WHAT IS BEING ASKED:
Locate every line in the entries below that contains the word "Expand", and copy each of those lines.

Stored data entries:
%%

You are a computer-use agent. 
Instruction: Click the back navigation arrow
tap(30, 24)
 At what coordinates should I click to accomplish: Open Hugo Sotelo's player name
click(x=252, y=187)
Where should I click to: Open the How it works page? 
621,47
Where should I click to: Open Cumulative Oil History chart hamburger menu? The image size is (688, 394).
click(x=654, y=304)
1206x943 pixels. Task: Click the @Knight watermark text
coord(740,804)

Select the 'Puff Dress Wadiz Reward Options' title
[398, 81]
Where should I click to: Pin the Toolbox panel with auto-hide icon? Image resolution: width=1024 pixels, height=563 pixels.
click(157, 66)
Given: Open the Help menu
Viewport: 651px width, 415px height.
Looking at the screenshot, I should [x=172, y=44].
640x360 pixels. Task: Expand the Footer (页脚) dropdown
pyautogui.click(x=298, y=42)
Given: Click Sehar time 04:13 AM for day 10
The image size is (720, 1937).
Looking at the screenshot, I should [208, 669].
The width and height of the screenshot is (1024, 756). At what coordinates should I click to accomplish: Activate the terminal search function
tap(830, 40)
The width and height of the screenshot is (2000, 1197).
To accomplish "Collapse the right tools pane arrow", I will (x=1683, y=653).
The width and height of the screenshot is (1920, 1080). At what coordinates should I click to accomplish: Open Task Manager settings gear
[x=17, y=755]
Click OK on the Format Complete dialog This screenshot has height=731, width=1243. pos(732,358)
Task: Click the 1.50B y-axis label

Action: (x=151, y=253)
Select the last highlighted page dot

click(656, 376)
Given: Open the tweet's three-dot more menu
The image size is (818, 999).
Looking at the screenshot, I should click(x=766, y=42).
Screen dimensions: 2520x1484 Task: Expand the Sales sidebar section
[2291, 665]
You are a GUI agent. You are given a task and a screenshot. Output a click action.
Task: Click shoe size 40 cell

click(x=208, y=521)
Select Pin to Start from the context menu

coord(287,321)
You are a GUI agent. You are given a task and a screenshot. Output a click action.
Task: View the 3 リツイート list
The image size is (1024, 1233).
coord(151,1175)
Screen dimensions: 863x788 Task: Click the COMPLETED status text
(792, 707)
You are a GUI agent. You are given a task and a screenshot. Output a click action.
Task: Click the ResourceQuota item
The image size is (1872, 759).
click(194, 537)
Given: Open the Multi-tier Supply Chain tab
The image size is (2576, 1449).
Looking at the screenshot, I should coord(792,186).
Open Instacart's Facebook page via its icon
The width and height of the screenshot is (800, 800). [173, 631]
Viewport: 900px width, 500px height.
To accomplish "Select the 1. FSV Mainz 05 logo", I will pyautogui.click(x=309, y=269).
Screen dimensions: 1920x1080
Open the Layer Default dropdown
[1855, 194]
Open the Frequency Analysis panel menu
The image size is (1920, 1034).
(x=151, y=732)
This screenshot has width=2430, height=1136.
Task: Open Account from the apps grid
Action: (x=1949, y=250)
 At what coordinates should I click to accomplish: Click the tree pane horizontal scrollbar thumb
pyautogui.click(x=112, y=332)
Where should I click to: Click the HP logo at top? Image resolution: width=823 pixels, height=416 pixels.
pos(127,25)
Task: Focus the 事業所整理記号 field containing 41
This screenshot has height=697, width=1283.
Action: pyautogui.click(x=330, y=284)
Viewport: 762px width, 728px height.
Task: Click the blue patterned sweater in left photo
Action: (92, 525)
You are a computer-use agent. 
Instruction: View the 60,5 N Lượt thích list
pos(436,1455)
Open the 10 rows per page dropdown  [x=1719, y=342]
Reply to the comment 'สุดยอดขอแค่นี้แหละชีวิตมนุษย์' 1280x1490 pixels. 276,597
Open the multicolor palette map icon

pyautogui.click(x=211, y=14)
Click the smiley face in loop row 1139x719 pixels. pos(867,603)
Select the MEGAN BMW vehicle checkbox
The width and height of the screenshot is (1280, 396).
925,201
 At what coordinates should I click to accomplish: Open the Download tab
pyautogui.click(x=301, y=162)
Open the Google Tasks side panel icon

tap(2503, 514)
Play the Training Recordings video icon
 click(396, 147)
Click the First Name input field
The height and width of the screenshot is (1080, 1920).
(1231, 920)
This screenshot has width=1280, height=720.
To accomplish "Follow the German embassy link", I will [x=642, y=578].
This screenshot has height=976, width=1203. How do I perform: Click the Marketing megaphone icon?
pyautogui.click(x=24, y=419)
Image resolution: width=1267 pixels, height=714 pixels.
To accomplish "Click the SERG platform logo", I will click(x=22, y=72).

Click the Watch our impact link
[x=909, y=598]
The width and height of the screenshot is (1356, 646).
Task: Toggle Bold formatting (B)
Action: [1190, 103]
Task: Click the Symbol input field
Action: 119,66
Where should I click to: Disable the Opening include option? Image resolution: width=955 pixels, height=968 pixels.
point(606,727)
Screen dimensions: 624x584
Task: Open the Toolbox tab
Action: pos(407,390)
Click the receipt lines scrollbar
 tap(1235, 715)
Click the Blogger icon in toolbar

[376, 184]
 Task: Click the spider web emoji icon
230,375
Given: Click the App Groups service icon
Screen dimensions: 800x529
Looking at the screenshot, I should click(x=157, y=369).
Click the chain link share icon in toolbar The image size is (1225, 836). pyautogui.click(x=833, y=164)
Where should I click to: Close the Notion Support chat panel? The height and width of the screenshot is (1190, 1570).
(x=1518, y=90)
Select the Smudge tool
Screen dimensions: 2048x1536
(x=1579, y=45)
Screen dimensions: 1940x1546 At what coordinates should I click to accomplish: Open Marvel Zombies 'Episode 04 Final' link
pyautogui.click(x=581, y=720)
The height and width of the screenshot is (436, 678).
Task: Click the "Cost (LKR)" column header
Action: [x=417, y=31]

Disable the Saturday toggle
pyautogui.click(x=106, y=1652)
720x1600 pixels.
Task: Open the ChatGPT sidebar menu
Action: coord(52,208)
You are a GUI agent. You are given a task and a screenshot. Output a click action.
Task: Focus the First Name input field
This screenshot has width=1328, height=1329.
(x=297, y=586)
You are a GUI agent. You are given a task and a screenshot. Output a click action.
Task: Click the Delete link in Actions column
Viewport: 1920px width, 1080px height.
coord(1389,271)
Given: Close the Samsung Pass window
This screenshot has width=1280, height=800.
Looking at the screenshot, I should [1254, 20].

%%

OUTPUT FOR THIS TASK:
640x360 pixels. Task: Expand the Footer (页脚) dropdown
Screen dimensions: 2520x1484 Task: Expand the Sales sidebar section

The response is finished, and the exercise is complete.